Le « S » pour « sécurité » dans l’acronyme de l’institut renvoie à un concept suffisamment large pour englober des approches plus classiques (de la PSDC sous tous ses aspects) et d’autres moins conventionnels. Il va de soi qu’une attention particulière sera accordée à tous nos voisins : les Balkans, où l’européanisation n’a pas produit, près de dix ans après la déclaration de Thessalonique, tous les effets attendus ; le Moyen-Orient et l’Afrique du Nord, où des interrogations sur l’avenir ont succédé à l’enthousiasme initial pour le « printemps » arabe ; le voisinage oriental, où les progrès des droits de l’Homme et de la démocratisation marquent le pas. Seront aussi concernés l’Afrique subsaharienne, avec son mélange unique de défis récurrents et de réussites, et la région Asie-Pacifique qui prend son envol, entraînant un rééquilibrage de la stratégie de nos alliés américains.
Cela ne signifie pas négliger les questions horizontales et stratégiques qui traversent les dimensions géographiques autant que les domaines fonctionnels, qu’il s’agisse des interactions entre énergie et sécurité (en particulier à la lumière des nouveaux développements technologiques concernant le gaz et le pétrole de schiste) ou de ce que l’on appelle les « global commons », de l’accès aux ressources naturelles essentielles ou encore du besoin de développer la résilience des systèmes et des politiques. Notre monde est de plus en plus dépendant des réseaux mondiaux qui engendrent une tension singulière entre concurrence et interdépendance, en élargissant l’éventail des acteurs et des commanditaires tout en éparpillant (voire affaiblissant) les capacités de commandement et de contrôle. L’institut va surveiller et explorer ce territoire encore relativement inexploré. Son implication à la fois dans le projet interinstitutionnel ESPAS (European Strategy and Policy Analysis System), coordonné par le BEPA3 pour la Commission européenne, et dans l’initiative « European Global Strategy », lancée par la Suède, la Pologne, l’Italie et l’Espagne, témoigne de son engagement durable dans la réflexion stratégique.

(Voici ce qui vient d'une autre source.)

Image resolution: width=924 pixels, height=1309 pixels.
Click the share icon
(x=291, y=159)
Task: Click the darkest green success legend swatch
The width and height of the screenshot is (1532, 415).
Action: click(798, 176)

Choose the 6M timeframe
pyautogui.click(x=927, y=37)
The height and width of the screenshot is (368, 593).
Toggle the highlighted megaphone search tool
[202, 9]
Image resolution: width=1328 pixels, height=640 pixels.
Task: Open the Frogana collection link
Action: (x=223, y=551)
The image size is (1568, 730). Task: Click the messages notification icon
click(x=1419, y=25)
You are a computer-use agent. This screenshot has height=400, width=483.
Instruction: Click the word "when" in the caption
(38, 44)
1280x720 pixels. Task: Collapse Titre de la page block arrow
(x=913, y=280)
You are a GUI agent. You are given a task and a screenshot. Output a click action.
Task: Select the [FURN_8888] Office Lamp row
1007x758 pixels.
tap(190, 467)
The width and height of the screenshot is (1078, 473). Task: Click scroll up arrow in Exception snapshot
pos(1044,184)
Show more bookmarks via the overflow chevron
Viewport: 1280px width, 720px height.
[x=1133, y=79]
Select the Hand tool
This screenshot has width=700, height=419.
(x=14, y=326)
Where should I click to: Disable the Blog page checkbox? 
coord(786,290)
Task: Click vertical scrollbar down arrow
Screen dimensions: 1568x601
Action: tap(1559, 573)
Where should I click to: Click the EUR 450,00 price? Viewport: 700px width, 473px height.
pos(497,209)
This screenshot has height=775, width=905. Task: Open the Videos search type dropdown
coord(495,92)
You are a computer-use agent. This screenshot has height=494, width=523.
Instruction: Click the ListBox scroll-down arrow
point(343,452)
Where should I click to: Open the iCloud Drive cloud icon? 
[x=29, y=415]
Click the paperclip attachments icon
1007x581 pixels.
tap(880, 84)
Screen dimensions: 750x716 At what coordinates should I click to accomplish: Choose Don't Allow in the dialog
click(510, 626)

2013 devrait être avant tout l’année de la défense européenne. La réunion spéciale du Conseil européen prévue pour la fin de l’automne offrira une occasion unique d’amener les décideurs politiques de l’UE à se concentrer sur un domaine politique qui, compte tenu de l’austérité budgétaire actuelle, nécessite à la fois une vision partagée et des décisions fortes. Là aussi, l’Europe a besoin de « faire mieux avec moins », c’est-à-dire d’économiser et de dépenser en commun plutôt que de faire des coupes séparément. L’initiative de l’Agence européenne de Défense (AED) visant à mutualiser et partager les capacités militaires, a déjà permis d’identifier des domaines de coopération plus étroite par-delà les frontières nationales, mais la crise accroît la difficulté de s’accorder sur quoi mutualiser et comment partager. L’institut va proposer des options dans la perspective de 2025, en indiquant comment avancer et comment éviter les pièges sur cette voie. Ce faisant l’institut sera fidèle à ses racines UEO dans un contexte politique et institutionnel changeant et exigeant.